## TASK OBJECTIVE
Up to and including the line containing "Click the Cut", please reproduce the lines of the listing below, starting from the top.
***
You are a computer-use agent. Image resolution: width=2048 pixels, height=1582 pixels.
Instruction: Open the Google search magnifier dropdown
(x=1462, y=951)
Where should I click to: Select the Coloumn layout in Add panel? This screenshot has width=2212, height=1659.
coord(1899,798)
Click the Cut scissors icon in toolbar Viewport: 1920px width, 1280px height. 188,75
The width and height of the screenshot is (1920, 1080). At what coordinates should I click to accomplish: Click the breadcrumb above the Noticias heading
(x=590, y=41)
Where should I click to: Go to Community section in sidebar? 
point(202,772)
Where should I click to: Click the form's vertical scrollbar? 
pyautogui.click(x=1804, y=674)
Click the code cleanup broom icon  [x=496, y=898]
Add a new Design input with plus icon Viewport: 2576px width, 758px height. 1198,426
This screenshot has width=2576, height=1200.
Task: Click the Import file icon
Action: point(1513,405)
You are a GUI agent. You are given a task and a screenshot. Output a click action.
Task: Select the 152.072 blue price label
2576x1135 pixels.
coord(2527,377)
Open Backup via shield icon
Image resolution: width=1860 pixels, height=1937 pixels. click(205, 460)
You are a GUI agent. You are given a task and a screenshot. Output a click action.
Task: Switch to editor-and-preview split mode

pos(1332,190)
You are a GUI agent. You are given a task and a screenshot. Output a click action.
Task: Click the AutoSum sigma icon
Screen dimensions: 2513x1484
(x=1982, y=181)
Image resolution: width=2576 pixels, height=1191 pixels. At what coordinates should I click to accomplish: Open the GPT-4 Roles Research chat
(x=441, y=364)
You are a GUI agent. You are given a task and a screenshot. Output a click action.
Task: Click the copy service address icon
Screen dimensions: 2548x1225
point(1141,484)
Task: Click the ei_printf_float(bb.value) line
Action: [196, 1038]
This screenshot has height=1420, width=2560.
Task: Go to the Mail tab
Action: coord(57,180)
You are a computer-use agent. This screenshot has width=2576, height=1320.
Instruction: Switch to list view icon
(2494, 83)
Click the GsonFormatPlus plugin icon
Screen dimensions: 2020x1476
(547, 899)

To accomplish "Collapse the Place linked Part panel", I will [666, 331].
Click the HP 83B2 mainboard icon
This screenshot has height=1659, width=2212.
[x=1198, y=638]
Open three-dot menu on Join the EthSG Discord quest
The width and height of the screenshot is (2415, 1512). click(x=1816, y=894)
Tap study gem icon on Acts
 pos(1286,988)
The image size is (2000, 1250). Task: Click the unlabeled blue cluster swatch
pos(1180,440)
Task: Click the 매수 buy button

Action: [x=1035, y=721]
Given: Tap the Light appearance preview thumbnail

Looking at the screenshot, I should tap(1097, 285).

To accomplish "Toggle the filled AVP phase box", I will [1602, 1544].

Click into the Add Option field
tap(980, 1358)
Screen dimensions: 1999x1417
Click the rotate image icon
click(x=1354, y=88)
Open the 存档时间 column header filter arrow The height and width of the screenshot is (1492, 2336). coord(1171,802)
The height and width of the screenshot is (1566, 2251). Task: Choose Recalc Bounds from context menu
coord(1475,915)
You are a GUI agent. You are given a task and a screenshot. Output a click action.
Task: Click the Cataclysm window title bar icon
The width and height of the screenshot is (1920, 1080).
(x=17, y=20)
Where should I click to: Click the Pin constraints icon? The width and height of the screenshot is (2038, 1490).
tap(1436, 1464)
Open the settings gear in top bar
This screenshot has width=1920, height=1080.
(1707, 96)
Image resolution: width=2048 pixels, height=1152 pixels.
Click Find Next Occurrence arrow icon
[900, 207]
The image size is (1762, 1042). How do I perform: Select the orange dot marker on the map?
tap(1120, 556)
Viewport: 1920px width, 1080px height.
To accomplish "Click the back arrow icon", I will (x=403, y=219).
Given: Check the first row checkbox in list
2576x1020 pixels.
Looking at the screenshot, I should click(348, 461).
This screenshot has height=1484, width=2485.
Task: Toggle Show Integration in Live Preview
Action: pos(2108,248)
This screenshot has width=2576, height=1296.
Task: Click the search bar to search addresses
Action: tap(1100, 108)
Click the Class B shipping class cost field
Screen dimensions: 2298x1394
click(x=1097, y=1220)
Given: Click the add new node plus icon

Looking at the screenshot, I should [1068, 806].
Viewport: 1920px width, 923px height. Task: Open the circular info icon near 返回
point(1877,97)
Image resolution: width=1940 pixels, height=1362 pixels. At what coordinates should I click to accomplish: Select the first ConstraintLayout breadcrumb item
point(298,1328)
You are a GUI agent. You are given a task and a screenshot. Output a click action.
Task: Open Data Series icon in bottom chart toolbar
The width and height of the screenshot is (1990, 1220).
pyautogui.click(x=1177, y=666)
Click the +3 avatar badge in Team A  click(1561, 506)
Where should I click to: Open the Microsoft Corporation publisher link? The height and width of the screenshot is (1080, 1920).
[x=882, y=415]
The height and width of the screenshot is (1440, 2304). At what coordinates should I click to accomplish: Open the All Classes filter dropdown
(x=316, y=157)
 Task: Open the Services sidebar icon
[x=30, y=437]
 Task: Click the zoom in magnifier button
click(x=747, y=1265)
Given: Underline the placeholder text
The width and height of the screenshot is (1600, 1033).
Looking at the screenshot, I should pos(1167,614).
***
## RESPONSE TO THIS EXERCISE
You are a computer-use agent. Image resolution: width=2048 pixels, height=1582 pixels.
Instruction: Open the Google search magnifier dropdown
(x=1462, y=951)
Where should I click to: Select the Coloumn layout in Add panel? This screenshot has width=2212, height=1659.
coord(1899,798)
Click the Cut scissors icon in toolbar Viewport: 1920px width, 1280px height. 188,75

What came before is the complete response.